Passage provided >>
════

The Tsimane’ people of the Amazon (pronounced chee-MAH-nay, roughly) hunt, farm, and forage. They don’t have a lot of technology. And if you talk to them about the colors they see in the world, they say some pretty interesting things.
For objects that are what an English speaker would probably describe as white, black, or red, the Tsimane’ have specific words too. But show them just about any other color, and their language multiplies. “There’s a huge amount of variability,” says Ted Gibson, a language researcher at MIT who works with the Tsimane’. “Different people would use different terms for what we would call blue and yellow and orange. They really divide up the space differently, depending on the person.”
So, like, Tsimane' speakers who also speak a lot of Spanish say "yushnus" for blue (-ish) and "shandyes" for green (-ish). But others call both the sky and grass "yushnyes," and others call all green and blue things "shandyes." Or, to take another example, different Tsimane' speakers call yellowish colors "cuchicuciyeisi," "ifuyeisi," or "chamus."
In the world of color research, that’s unusual to the point of uniqueness. Across languages and cultures, people tend to break up “colorspace,” the universe of all the colors humans see, in roughly the same way—different words, sure, but for mostly the same colors. So when Gibson told Bevil Conway, a vision researcher at the National Institutes of Health’s Intramural Research Program, about his findings with the Tsimane’, Conway wanted to know more.
Conway studies color and vision; Gibson studies language and information theory, and had been looking at the way Tsimane' speakers use numbers. Together, they cooked up a new research project to figure out how Tsimane’ speakers see what they see—or, more accurately, how they talk about what they see. Because if you accept that all humans with normal vision are capable of seeing the same vast range of colors (which they are) but vary in the way they talk about those colors (which they do), that says something about how they think. Color turns out to be a very good vector for figuring out how the human brain actually works.
The paper that Conway, Gibson, and their colleagues eventually wrote came out in last week’s Proceedings of the National Academies of Science. And the results are … illuminating. Gibson and Conway have a new theory about how the human brain makes color, and it is less about how people see and more about what they do.
In 1969 two UC Berkeley researchers named Brent Berlin and Paul Kay pulled an array of 320 color chips from the thousands that represented the work of Albert Munsell, a Boston artist and teacher who first proposed organizing colors based on hue (the wavelength of the photon), value (brightness), and chroma (saturation, like from pastel to vivid). Berlin and Kay showed their color array to 20 bilingual Bay Area residents, asking them, essentially, to name the colors in their native languages.

════

Given data >>
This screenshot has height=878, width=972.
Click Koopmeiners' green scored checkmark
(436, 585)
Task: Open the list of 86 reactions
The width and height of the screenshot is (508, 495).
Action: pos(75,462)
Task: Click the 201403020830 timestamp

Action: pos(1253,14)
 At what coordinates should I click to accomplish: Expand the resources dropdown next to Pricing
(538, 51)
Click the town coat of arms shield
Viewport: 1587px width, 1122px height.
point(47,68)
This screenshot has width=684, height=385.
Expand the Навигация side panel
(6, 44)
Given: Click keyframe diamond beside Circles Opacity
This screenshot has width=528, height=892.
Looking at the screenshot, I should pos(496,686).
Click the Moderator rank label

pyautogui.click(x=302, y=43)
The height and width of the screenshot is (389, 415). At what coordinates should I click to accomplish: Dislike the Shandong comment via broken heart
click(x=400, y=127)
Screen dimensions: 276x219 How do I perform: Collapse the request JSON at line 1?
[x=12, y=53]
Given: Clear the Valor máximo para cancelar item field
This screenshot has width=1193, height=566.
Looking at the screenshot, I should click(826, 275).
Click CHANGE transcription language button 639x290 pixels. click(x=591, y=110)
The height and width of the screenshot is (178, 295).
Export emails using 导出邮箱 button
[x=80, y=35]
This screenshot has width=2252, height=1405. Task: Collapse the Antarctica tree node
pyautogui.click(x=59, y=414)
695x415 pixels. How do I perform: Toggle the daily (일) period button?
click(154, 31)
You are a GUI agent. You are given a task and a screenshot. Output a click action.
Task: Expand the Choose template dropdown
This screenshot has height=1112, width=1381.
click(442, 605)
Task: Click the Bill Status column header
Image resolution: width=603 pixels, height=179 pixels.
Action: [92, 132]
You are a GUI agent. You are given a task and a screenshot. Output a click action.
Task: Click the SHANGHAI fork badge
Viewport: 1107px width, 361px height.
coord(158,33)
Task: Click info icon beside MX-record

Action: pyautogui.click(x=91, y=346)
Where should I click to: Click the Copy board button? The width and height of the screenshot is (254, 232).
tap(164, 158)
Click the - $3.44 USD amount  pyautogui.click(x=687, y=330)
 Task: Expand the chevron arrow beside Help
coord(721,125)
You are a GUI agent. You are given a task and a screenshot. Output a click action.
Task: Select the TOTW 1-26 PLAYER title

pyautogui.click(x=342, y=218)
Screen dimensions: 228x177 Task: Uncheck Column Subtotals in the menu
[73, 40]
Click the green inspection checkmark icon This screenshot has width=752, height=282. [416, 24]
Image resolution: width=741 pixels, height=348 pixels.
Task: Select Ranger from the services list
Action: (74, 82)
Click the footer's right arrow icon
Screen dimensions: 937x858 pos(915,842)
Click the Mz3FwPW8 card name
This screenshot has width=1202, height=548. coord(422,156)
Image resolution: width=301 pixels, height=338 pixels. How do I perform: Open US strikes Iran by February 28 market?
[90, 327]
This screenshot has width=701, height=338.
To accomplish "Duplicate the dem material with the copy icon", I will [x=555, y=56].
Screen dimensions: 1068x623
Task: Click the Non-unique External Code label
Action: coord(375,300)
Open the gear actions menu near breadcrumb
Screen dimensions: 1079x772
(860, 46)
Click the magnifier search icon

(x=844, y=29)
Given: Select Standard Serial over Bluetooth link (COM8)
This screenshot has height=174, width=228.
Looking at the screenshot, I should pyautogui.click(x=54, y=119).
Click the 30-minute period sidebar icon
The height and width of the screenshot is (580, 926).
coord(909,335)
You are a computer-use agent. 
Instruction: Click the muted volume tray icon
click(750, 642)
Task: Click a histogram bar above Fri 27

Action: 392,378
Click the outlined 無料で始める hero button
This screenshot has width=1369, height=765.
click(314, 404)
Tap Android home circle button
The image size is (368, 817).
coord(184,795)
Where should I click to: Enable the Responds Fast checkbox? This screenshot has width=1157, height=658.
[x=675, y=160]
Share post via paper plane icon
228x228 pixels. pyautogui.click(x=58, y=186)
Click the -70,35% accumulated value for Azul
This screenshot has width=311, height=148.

════

Jobs >>
[a] In the article on Tsimane' color words, how many color chips did Berlin and Kay pull from the Munsell collection in 1969?
[b] Resume the article on Tsimane' color words, picking up after its final sentence.

The responses >>
[a] 320 color chips.

[b]
For Berlin and Kay, how people used words to describe points in Munsell’s three-dimensional “color space” was a chisel to use against what’s called the Sapir-Whorf hypothesis, an idea from linguistics that basically says language and culture influence what people think. If you don’t have a word for it, you can’t think about it—no word for "green" and you literally cannot see green, to be a reductionist Whorfian about it. So different cultures would necessarily have lots of different color words.
Berlin and Kay didn't buy it. They thought that color-naming was universal, that all languages were on the same path toward complete knowledge of color names, and that the only difference among languages was how far along the path they were.
So the hypothesis was that maybe something about those colors, or the human brain’s perception of those colors, is more fundamental than culture—like, the human brain has a “deep grammar” for color, a hard-coded categorization of the color space.
“There was, as you’d imagine, massive pushback,” says Delwin Lindsey, a biopsychologist at Ohio State University. Despite the bouquet of languages spoken by the subjects of the study, they were all San Franciscans with similar backgrounds. Even in a town famous for embracing diversity, that’s not good enough for science.
So Berlin and Kay went big. They sent teams into the field, finding people who spoke 110 different languages and showing them, one by one, the chips in the Munsell array—adding 10 “achromatic” chips, neutral colors. The field workers were supposed to ask for “short names” for the colors of the chips. And then, once they had the gamut of basic color terms, the workers would show the subjects the whole palette, a board with all the chips. And the native speakers were supposed to point to the best example of each basic term. Those findings became the World Color Survey, still one of the best databases on how people talk about color.
Delwin Lindsey, Ohio State University
The result: “The location of the focal colors, the best exemplars of the basic color terms, is in a remarkably similar place across different languages,” Conway says. And in fact, as cultures get more industrialized, they get more color words. First comes black and white (or light and dark), then red. Then a bunch of others.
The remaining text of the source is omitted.